Teils steigt Professor van Es zu tief in niederländische Geschichte ein: Bloß weil seine Hauptfigur 1943 im Ort Dordrecht unterkam, muss er doch nicht gleich die Stadtgeschichte der Jahre 1572 und 1618/19 reminiszieren? Einmal kommt er überflüssig auf seine Stieftochter Josie zu sprechen, später auf seine eigene “atheist family”; ich fragte mich, ob van Es das Buch gezielt längt. Auch, als er mit einem Verwandten aus der Unterhaltungsbranche eine Disco besucht:

Steven trades air punches with a muscled bouncer and bear-hugs the girl at the desk. Beyond this there is dry ice and music… Room one is themed as a 1970s beach club, with a retro glitter ball…

Warum?

Kollaboration und Kolonien:

Interessant sind dagegen van Es’ Recherchen zu niederländischen Nazi-Kollaborateuren – will er die Niederländer in die Pfanne hauen? Er beschreibt schwer erträgliche Szenen der Judenverfolgung und des Opportunismus, und er langweilt mit Beschreibungen seiner Archivbesuche. Auch das teils schändliche Verhalten der Niederländer nach Kriegsende und in den Kolonien erwähnt van Es – seine Großeltern stehen aber meist in gutem Licht da, auch belegt durch das schriftliche Lob einer jüdischen Hilfsorganisation.

Die Großeltern des Autors spielen eine wunderliche Rolle bei Liens Rettung und in ihrem Erwachsenenleben. Es gab später einen Kontaktabbruch. Dieses Geschehen mystifiziert van Es aufdringlich immer wieder im Buch, mit kleinen Andeutungen und dräuenden rhetorischen Fragen (“Why…? How could…? How could…?” und viele Seiten später noch einmal “How could…?”). Es klingt fast, als ob nicht Lien, sondern die van Esses die Hauptrolle spielen sollten. Geklärt wird diese offene Frage erst zum Buchende.

Unabhängig von diesem billigen Kunstgriff und den Weitschweifigkeiten ist das Sachbuch spannend, informativ und bewegend. Es liefert nicht nur Einblicke in das dramatische Leben eines jüdischen Kriegskinds, sondern erzählt auch Überraschendes aus den Niederlanden, einem weniger beachteten Land.
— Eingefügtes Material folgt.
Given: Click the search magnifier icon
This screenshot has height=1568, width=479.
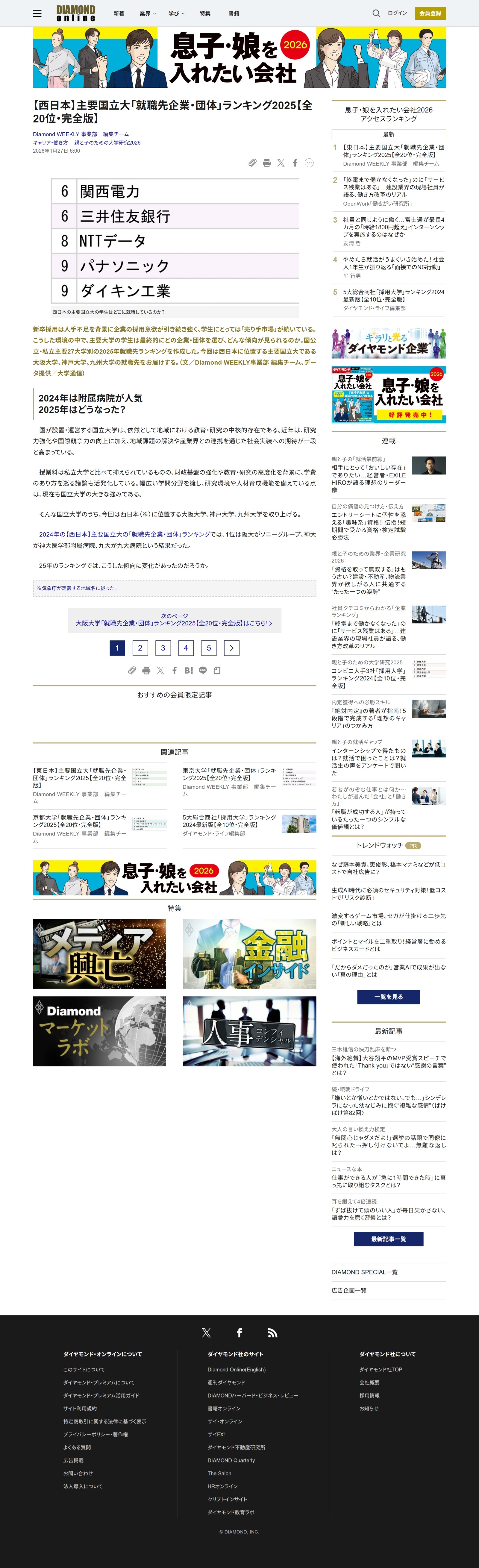Looking at the screenshot, I should [376, 13].
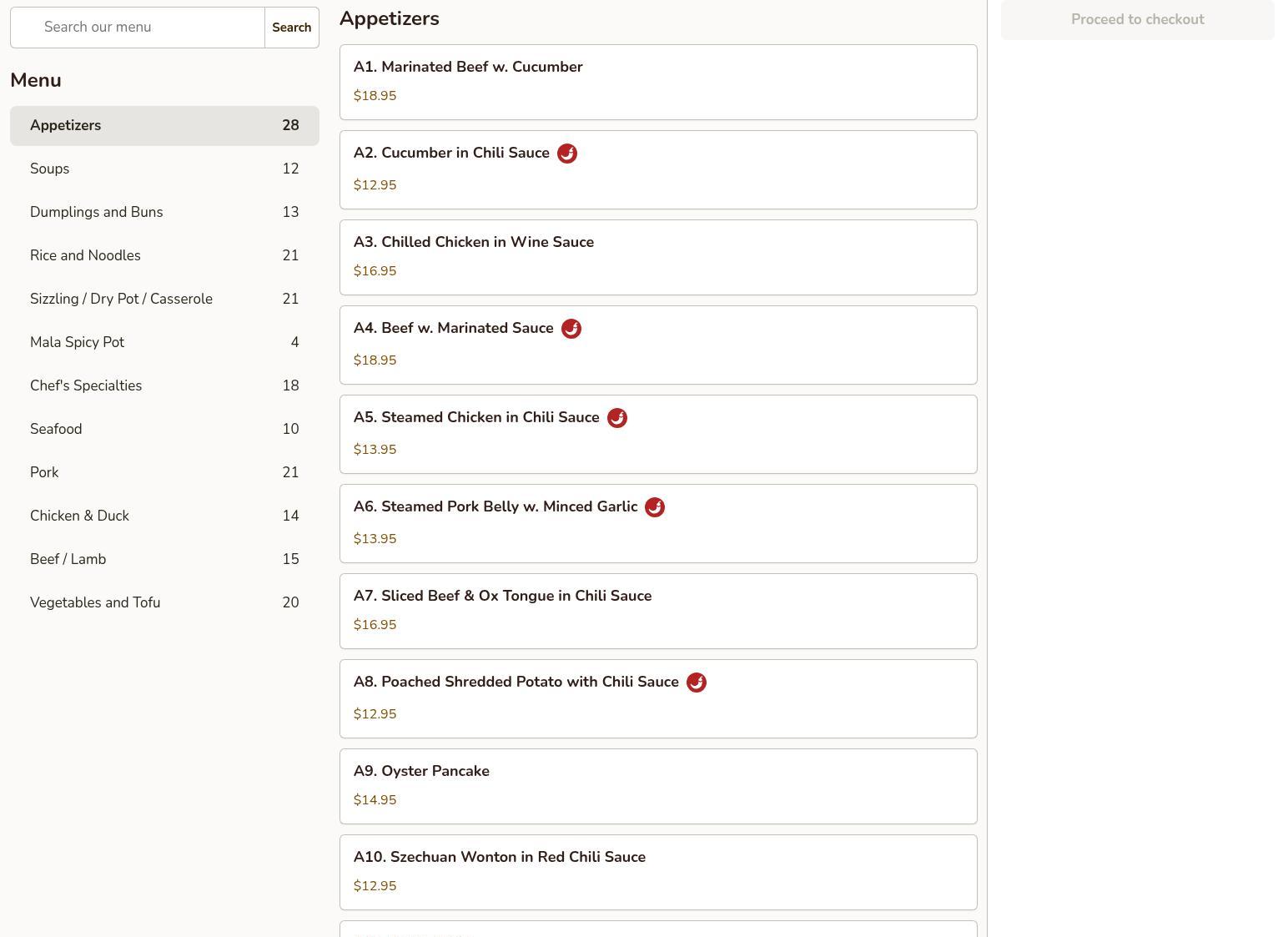Select A1. Marinated Beef w. Cucumber item

[x=657, y=82]
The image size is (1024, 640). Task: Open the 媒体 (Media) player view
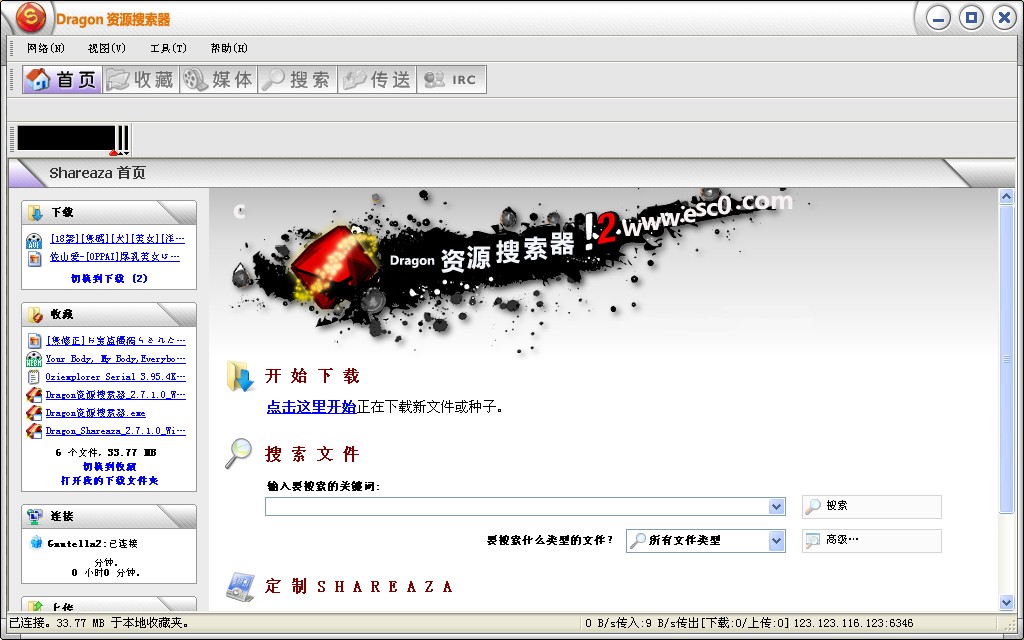pos(218,80)
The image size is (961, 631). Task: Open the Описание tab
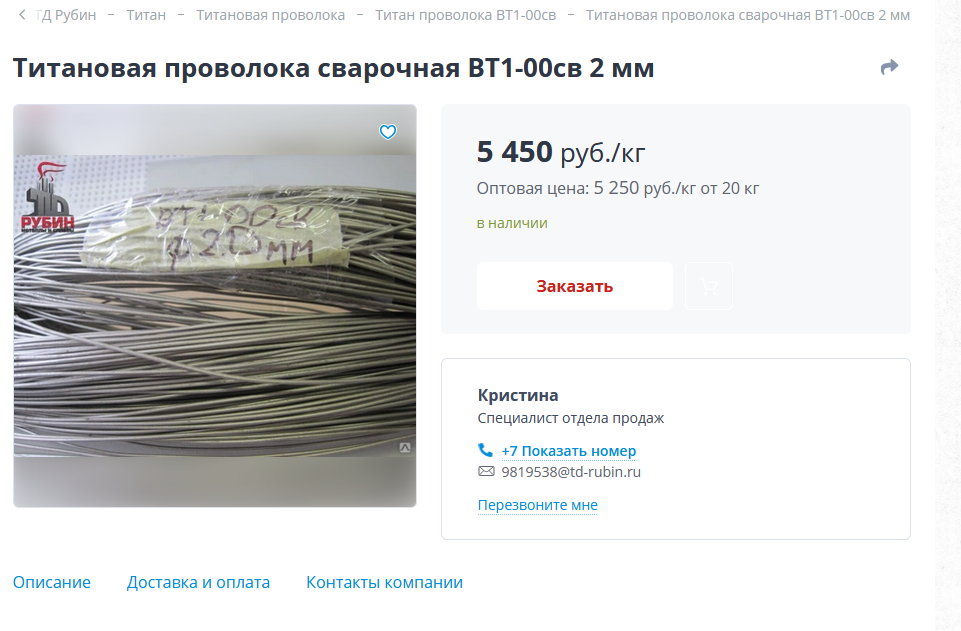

Niederländisch, Englisch, Deutsch:

Eine wahre Geschichte aus den Niederlanden, von einem Autor mit niederländischem Namen – ich glaubte, das sei auf Niederländisch geschrieben worden, und bestellte mir die deutsche Fassung, auch wenn ich bei Übersetzungen oft ein schlechtes Gefühl habe.

Erst als ich die deutsche Fassung aufschlug, realisierte ich, dass Autor Bart van Es auf Englisch geschrieben hatte. Da bestellte ich mir auch noch das englische Original (jeweils gebraucht, recht bezahlbar, aber mit längerer Lieferzeit, speziell aus Post-Brexit-England).

Das englische Hardcover, von einem Penguin-Imprint, wirkt so schlecht wie eine Raubkopie aus Ho-Chi-Minh-Ville, sogar die Buchstaben fransen aus. Die Bilder auf Textdruckpapier sind klein, kontrastarm, unscharf, mit schlechtem Streuraster. Dazu kommen einige doofe Tippfehler, besonders traurig “Lies decides” statt “Lien decides” (S. 221).

Das deutsche dumont-Hardcover zeigt die Bilder nicht nur größer, sondern auch weitaus klarer und anders als die englische Ausgabe mit Bildunterschrift. Zudem nennt die deutsche Ausgabe Ort und Zeit in den Kapitelüberschriften – eine nützliche Orientierung. Die englische Ausgabe schreibt nur Nummern über die Kapitel.